◆ What to work on
1) In the passage on failure below, how many times did Thomas Edison fail before producing a working light bulb?
2) Copy the passage on failure below from "At any rate, faith" to "you had luck.".

◆ Document text
.....
But if you do try and you do fail, at least you should fail successfully. By that I mean, you shouldn't brood about it, but as Mr. Armstrong has intimated in his book, The Seven Laws of Success, you should really use those failures purposefully. Those failures, rather than being stumbling blocks to your success should become stepping-stones to your success. I wonder how many of you realize that Thomas Edison failed some 499 times to produce a working light bulb before the last one did work? He showed a tremendous amount of resourcefulness, a tremendous amount of what Mr. Armstrong calls stick-to-it-iveness.

Someone asked Thomas Edison whether he considered himself a failure at or about the time, for example, that he failed for the 450th time. He said, "No, not at all. I wasn't a failure. All I was doing was eliminating those possibilities which weren't too practical." Which I think is a good way of using the failure or the aeries of failures as stepping-stones to success.

At any rate, faith can release you from this deep freeze that fear — fear of trying — can put you in. You shouldn't sit around daydreaming about what you could accomplish if you had the breaks or if you had luck.

How many of you play golf or have seen golf on TV on Sunday? I see that not a high percentage have. Gary Player is world famous. He's from South Africa, and he's a small man playing amongst giants physically. And yet he has managed to win every conceivable tournament wherever that type of tournament is played.
.....
◆ Dataset section
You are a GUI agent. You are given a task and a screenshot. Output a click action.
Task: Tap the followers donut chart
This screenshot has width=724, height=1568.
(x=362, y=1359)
.....
◆ Answers in order
1) Some 499 times.

2)
At any rate, faith can release you from this deep freeze that fear — fear of trying — can put you in. You shouldn't sit around daydreaming about what you could accomplish if you had the breaks or if you had luck.